New Sensor Claims an “Industry First” for Detecting Harmful UV-A Radiation
Built for wearable devices, the new UV-detection chip can help users monitor their exposure to the most harmful type of radiation: UV-A.
One of the key drivers to advance wearable technology is sensors. New sensing chips allow mobile devices to ship out of the box with highly advanced abilities—from pinpointing a user's exact location to measuring heart rate and blood oxygen levels.

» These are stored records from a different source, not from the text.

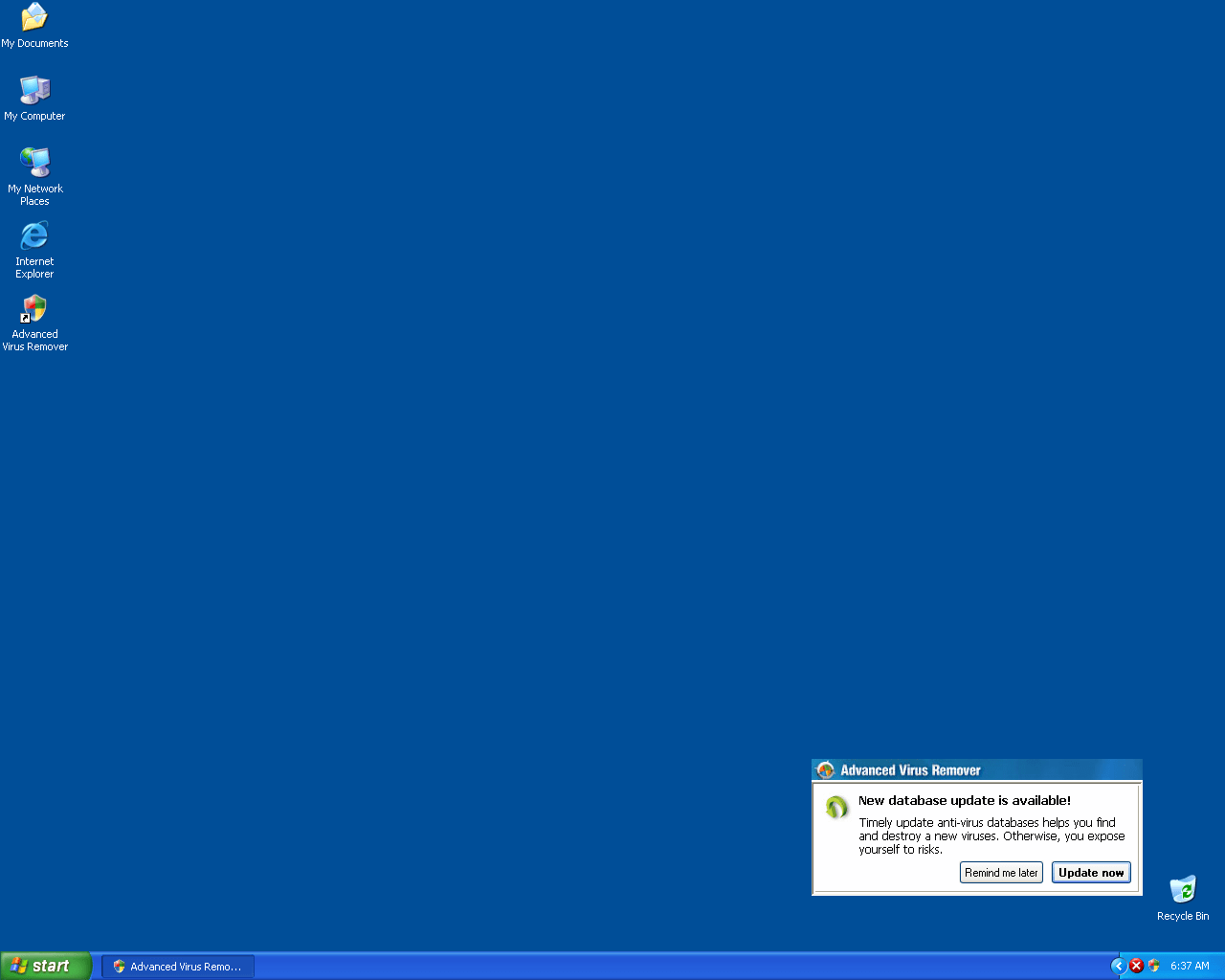Click Advanced Virus Remover taskbar button
Screen dimensions: 1225x980
pos(178,967)
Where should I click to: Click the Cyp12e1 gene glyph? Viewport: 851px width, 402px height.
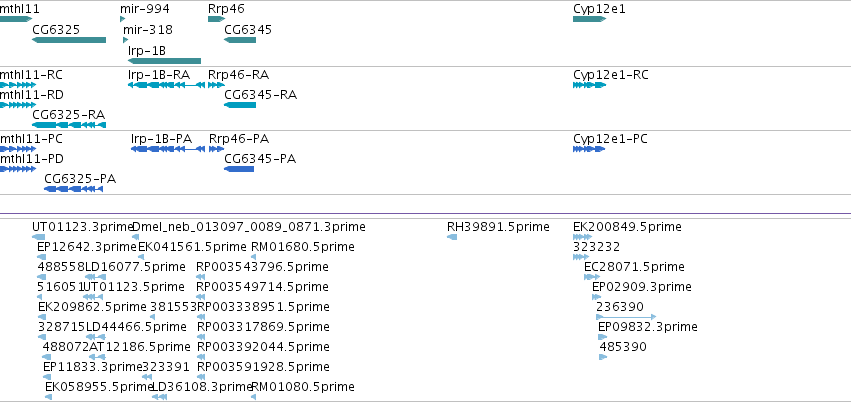click(589, 19)
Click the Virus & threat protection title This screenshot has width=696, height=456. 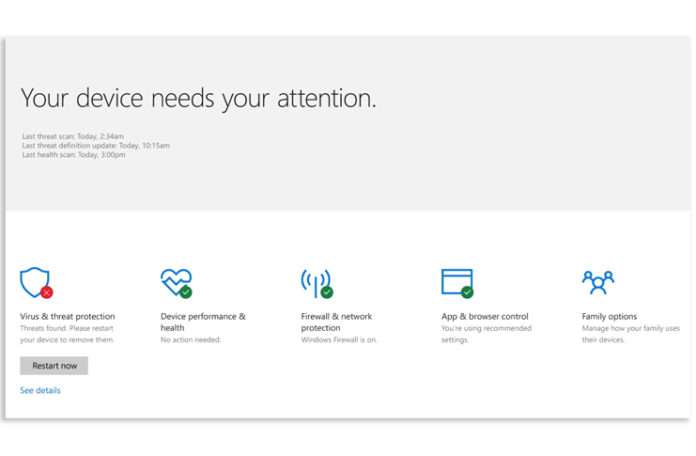point(67,316)
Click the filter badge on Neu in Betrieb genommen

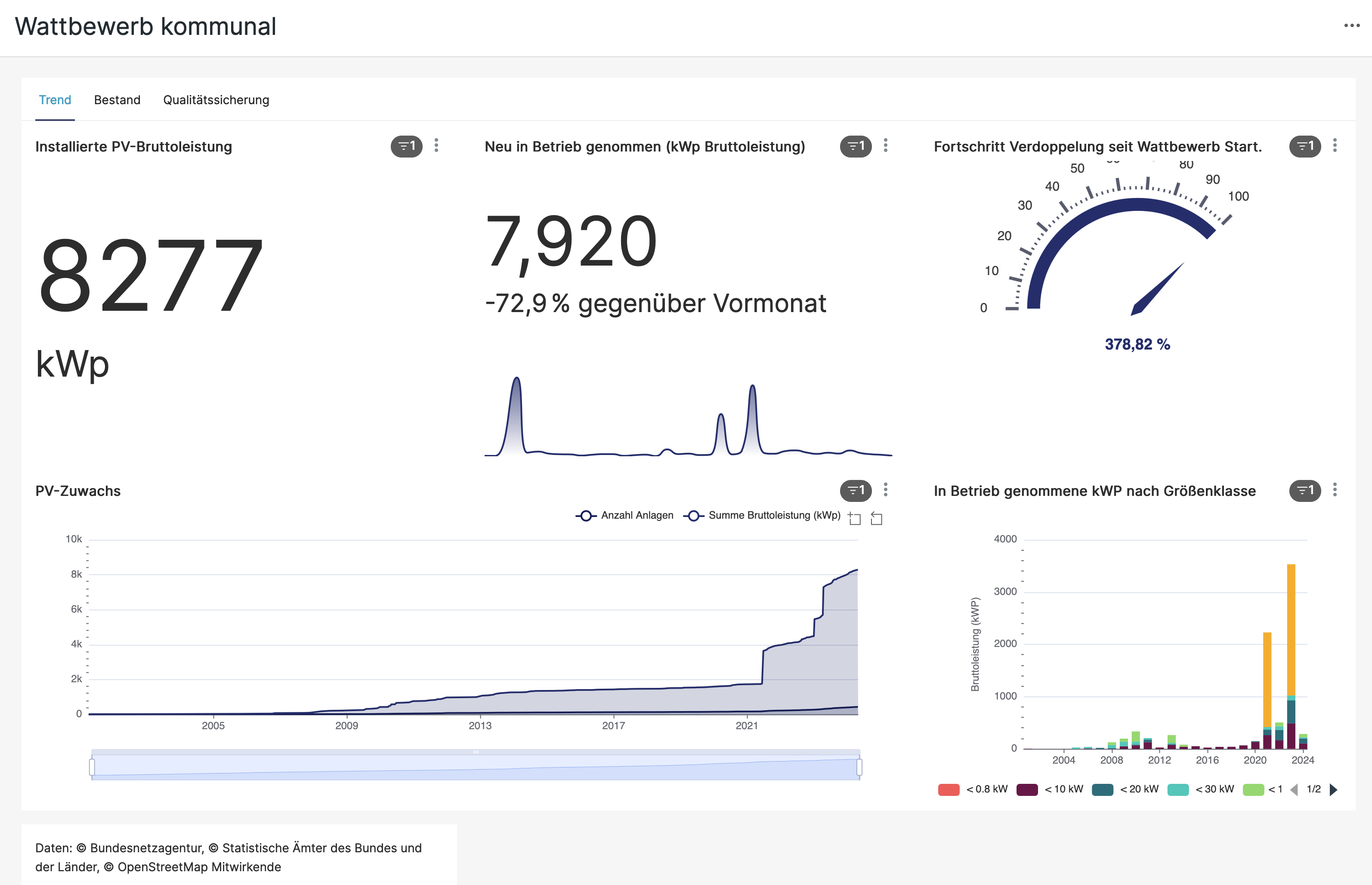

Last week, ams OSRAM released a new ambient UV-detection chip called TSL2585, which, according to the company, is the first sensor of its class and size that can detect UV-A-type radiation. The company hopes this sensor will allow wearable users to monitor their exposure to some of the sun’s more dangerous rays.
The TSL2585 sensor. Image used courtesy of ams OSRAM
The Danger of UV-A Radiation
Out of the three types of UV light that radiate from the sun—UV-A, UV-B, and UV-C—UV-A is the most harmful to the human body because its wavelength, the longest of the three, has the highest penetrative power.
UV-A radiation accounts for about ninety percent of all of the UV light that reaches the Earth’s surface. The other ten percent are UV-B rays. UV-C rays are blocked by Earth's atmosphere and never reach the surface of the planet.
UV-A radiation penetrates lower layers of the human skin. Image used courtesy of the FDA
The wavelength of UV light covers the EM region of 100 nm to 400 nm while the UV-A light falls into the 315 nm to 400 nm band. Even though UV rays aren’t a form of ionizing radiation, they can still be harmful to human health. In particular, UV-A radiation can damage cells, which may lead to skin cancer and other skin disorders, eye problems, and immune system issues.
Highlights of ams OSRAM's UV-A-detecting Sensor
The TSL2585 sensor is an ambient light sensor (ALS) with UV and light flicker detection. The device is a six-pin, OLGA (organic land grid array) package sensor with a 1.8 V I2C interface capable of up to 1Mbit/s transfer speeds in fast mode. Its footprint measures 2 mm x 1 mm x 0.35 mm.
Block diagram of the TSL2585 sensor. Image used courtesy of ams OSRAM
Internally, the sensor uses photopic, IR, and UV photodiodes to provide ambient light, UV, and light flicker detection information. ams OSRAM manufactures these sensors with interference filters that cover each individual photodiode pixel to detect photons from the right EM band. The sensor also features three integrated modulators with up to 14 kHz fast sampling rate.
According to ams OSRAM, the sensor can detect ambient light even if it’s covered by materials with low transmissivity. This enables a TSL2585 chip to provide reliable ALS data when embedded under a device’s screen, such as an OLED display.
How TSL2585 Helps IoT Devices Pick Up on UV-A Rays
ams OSRAM designed the TSL2585 primarily for wearables like smartwatches or smart armbands. Wearables with UV-A detection can monitor a user’s UV radiation exposure, allowing him or her to take the proper preventative precautions, like seeking shelter or using sunscreen.
The same principle can also be applied for smartphones, which are ams OSRAM's second intended application for the TSL2585 sensor. However, ams OSRAM notes that when embedded in smartphone designs, this sensor is not as effective as it would be in a wearable that is constantly exposed to a user's ambient environment.
ams OSRAM also offers a TSL2585 evaluation kit, which includes the main controller board with a PIC microcontroller, a USB 2.0 interface, a TSL2585 module daughtercard, plug and play USB HID class drivers, and GUI software. Image used courtesy of ams OSRAM
The TSL2585 can also be used as a device’s main ambient light sensor, which commonly regulates display brightness in phones and tablets. It can easily convert the UV-A readouts into a viable ambient UV index estimation. This helps the camera with auto-exposure and flicker detection.
Beyond wearables and smartphones, this sensor module can be used in IoT devices. When integrated into smart homes (or even smart cities), the TSL2585 is said to provide more in-depth data on different levels of UV radiation, measured from multiple stationary locations throughout a day.
Future Use Cases for UV-A-detecting Sensors
ams OSRAM says the TSL2585 is the first sensor to include UV-A detection. In the future, this technology may expand into other use cases, from distance sensing to particle sensing. For example, UV-A-detecting sensors may someday be used under the screen of mobile cameras. Alternately, they may find use in ultra-small particle detectors—ranging from subatomic particles to dust.